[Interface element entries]
------------------------------------------------
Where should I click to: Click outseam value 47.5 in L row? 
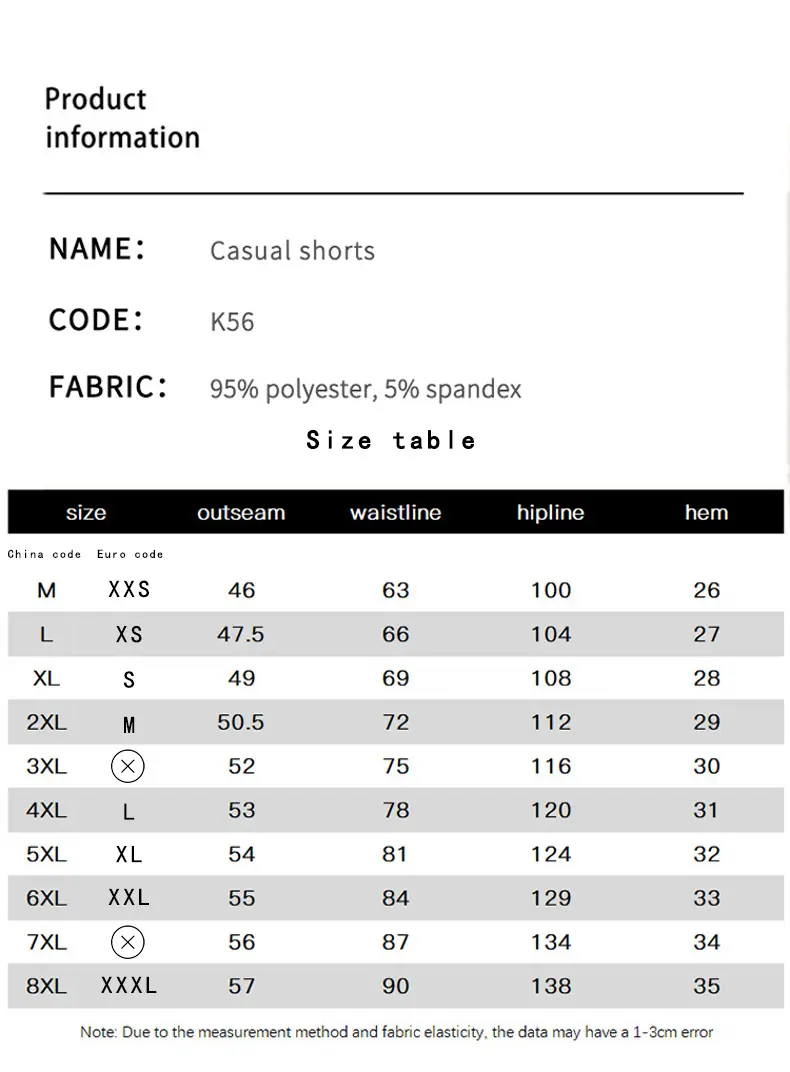tap(241, 634)
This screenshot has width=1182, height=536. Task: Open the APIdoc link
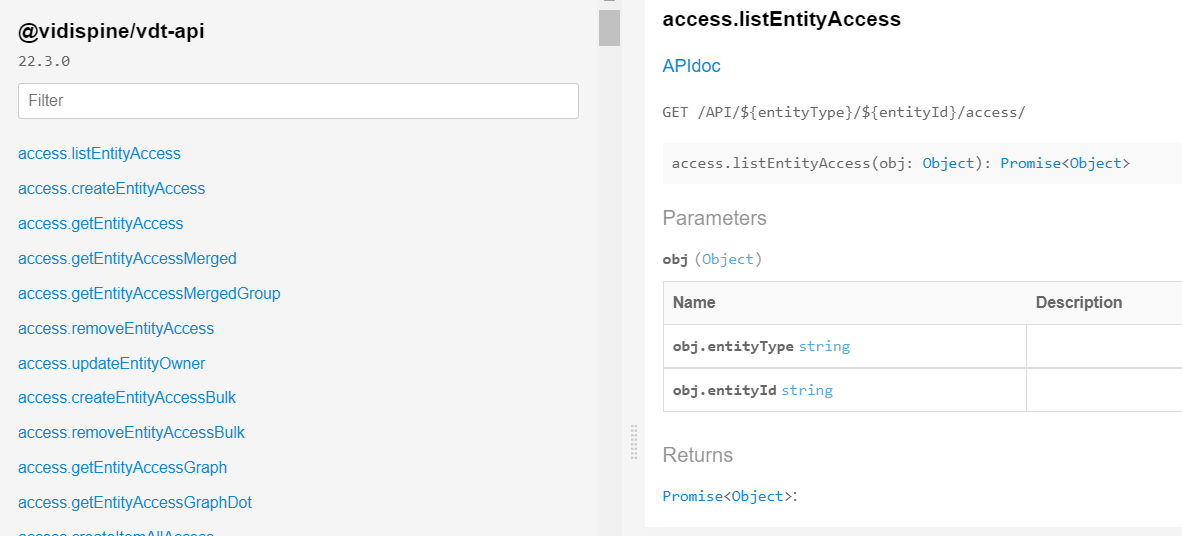click(691, 66)
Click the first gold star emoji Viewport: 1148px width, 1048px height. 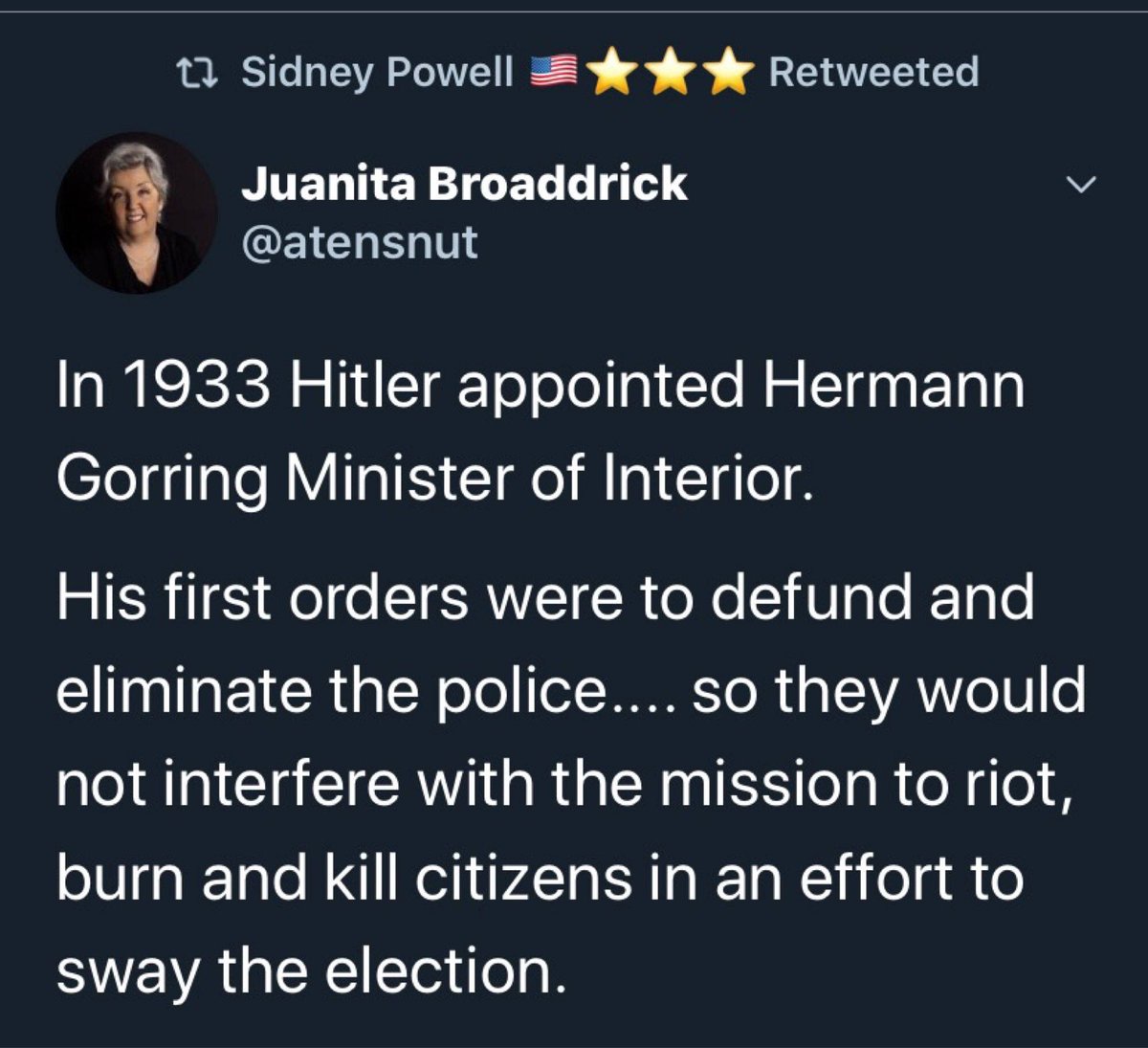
------------------------------------------------
- _What is asked_
Convert the entries above into a Markdown table with the columns "Row" and "Entry," giving each non-blank line its own numbered row. Omit the pictures.

- _Response to the exercise_
| Row | Entry |
|---|---|
| 1 | Where should I click to: Click outseam value 47.5 in L row?  |
| 2 | tap(241, 634) |
| 3 | This screenshot has width=1182, height=536. Task: Open the APIdoc link |
| 4 | click(691, 66) |
| 5 | Click the first gold star emoji Viewport: 1148px width, 1048px height.  |